# Hi from New Jersey!



## Chickerdoodle13 (Jun 15, 2009)

Hey there! I've been lurking for about a week now and finally took the plunge to join your forum! I've been a member of a backyard chicken forum for several years now and I'm always afraid to venture out and join new ones! Looks like you guys are friendly enough though!

Anyways, I currently have four horses. Sonny is an old 25-27 year old palomino gelding who we still use for light trail rides. Stetson is a 7 or 8 year old mexican ranch horse who my dad uses. We've had him for about three years now and have had some issues with him, but he's improving with all the training my dad and I have put into him. Cheyenne is a two year old paint horse we bought in March. She's a fiesty little thing, but we are working on her ground manners and hoping to start in the round pen soon. I'm not quite sure if she'll get big enough for me to ride, but if she does, she'll be trained as a western trail horse. Sedona is a five year old roan QH mare who was given to us about a month ago. She's quickly becoming my new training project and I am looking forward to learning more training techniques!

Anyways, I've been riding since I was about 7. I competed in various 4-H shows for years with my first mare. Our favorite class was barrels ;-) After she was put down about three years ago, I have really slacked in my riding. This summer I'm hoping to build up my balance and perhaps compete in a local show doing halter with one of my horses. My favorite past time is trail riding and I'm always looking for local people to go trail riding with.

Here are a few pictures of my guys:

















Cheyenne (Her back legs look really funky in this picture. It was just the way she was standing)









Stetson (Note: the saddle sores were from his ranch days!)
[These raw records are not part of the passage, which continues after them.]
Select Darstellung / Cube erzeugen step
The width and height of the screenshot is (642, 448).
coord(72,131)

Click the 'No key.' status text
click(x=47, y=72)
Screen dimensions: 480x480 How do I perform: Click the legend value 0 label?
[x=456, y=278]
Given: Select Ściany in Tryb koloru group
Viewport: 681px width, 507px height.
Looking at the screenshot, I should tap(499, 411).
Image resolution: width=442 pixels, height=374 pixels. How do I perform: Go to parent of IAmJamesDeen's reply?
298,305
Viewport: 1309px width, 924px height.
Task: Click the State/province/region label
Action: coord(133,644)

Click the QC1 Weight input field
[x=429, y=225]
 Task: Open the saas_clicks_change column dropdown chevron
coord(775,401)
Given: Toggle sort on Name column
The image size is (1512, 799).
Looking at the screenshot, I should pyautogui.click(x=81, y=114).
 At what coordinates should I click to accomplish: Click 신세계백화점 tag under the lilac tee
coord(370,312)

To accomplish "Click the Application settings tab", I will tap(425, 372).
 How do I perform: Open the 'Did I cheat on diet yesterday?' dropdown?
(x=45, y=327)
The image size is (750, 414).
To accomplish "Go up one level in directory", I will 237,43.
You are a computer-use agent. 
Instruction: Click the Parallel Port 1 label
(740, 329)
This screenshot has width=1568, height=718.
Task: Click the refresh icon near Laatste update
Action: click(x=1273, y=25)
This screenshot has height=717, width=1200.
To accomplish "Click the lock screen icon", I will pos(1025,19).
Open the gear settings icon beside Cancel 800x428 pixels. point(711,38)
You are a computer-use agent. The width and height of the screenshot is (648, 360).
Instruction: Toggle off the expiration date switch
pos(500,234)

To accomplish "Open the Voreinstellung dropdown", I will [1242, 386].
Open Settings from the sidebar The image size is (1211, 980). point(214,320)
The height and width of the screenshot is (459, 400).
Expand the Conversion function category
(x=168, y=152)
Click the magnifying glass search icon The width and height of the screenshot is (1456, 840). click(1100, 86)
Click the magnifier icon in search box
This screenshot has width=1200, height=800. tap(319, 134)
I don't seem to have any nice pics of Sonny's full body uploaded. He's always been a difficult keeper, so he always looks raggedy and thin in pictures until he sheds out his winter coat. Of course, most of my pics of him are from the winter! He may not be the best looking horse, but he's been a great horse personality wise!


----------



## mysandi (Feb 21, 2009)

Beautiful horses and welcome to the forum!


----------



## PoptartShop (Jul 25, 2010)

Welcome to the Horse Forum.  Aww, cute horses!


----------



## RusticWildFire (Jul 6, 2008)

Welcome to the forum! Beautiful horses  

Have fun posting


----------